• [PASSAGE]:
┄┄┄┄┄┄┄┄┄┄┄┄┄┄┄┄┄┄┄┄

Leave Her to Heaven is a 1945 Psychological Thriller Film Noir directed by John M. Stahl and starring Gene Tierney, Cornel Wilde, Jeanne Crain and Vincent Price.

Richard Harland (Wilde) is a writer who meets beautiful Boston socialite Ellen Berent (Tierney) on a train to New Mexico. As it happens, they're both going to the same ranch, owned by lawyer and mutual acquaintence Glen Robie (Ray Collins); Richard to take a break from his forthcoming novel, and Ellen, who is with her mother (Mary Philips) and cousin Ruth (Crain), to scatter the ashes of her late father. They quickly fall in love, and though Ellen is engaged to prosecutor Russell Quinton (Price), she breaks off their engagement and marries Richard instead. However, it turns out she doesn't want to have to share him with anyone else, including her mother, or Ruth, or Richard's disabled younger brother Danny (Darryl Hickman). And Richard gradually comes to discover just how pathologically possessive she is.

┄┄┄┄┄┄┄┄┄┄┄┄┄┄┄┄┄┄┄┄

• [DATA BELOW]:
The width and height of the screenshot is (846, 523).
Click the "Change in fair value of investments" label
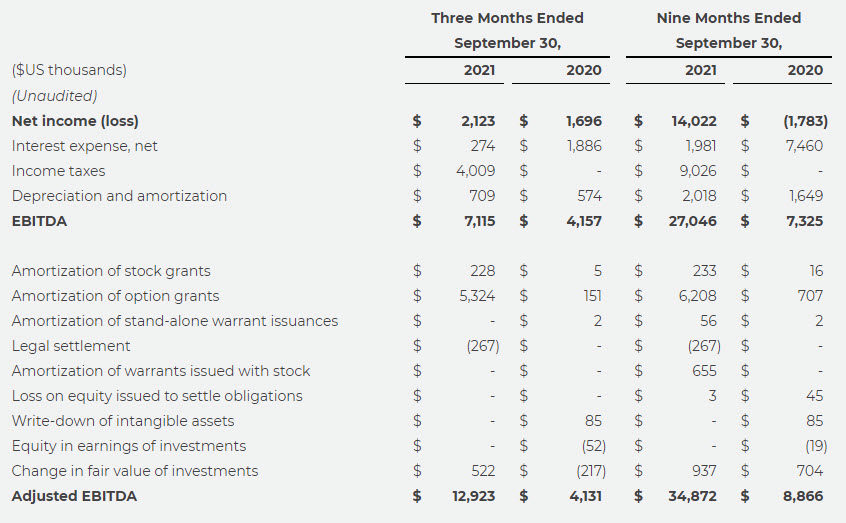[x=134, y=471]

┄┄┄┄┄┄┄┄┄┄┄┄┄┄┄┄┄┄┄┄

• [WHAT TO WORK ON]:
[1] Return the part of the film summary starting with "Richard Harland (Wilde)" and going on through "possessive she is.".
[2] According to the film summary, why are Richard and Ellen each headed to the ranch in New Mexico?
You won't need the material for this.

• [SOLUTIONS TO THE PROBLEMS]:
[1]
Richard Harland (Wilde) is a writer who meets beautiful Boston socialite Ellen Berent (Tierney) on a train to New Mexico. As it happens, they're both going to the same ranch, owned by lawyer and mutual acquaintence Glen Robie (Ray Collins); Richard to take a break from his forthcoming novel, and Ellen, who is with her mother (Mary Philips) and cousin Ruth (Crain), to scatter the ashes of her late father. They quickly fall in love, and though Ellen is engaged to prosecutor Russell Quinton (Price), she breaks off their engagement and marries Richard instead. However, it turns out she doesn't want to have to share him with anyone else, including her mother, or Ruth, or Richard's disabled younger brother Danny (Darryl Hickman). And Richard gradually comes to discover just how pathologically possessive she is.

[2] Richard is going there to take a break from his forthcoming novel. Ellen, who is traveling with her mother and her cousin Ruth, is going to scatter her late father's ashes.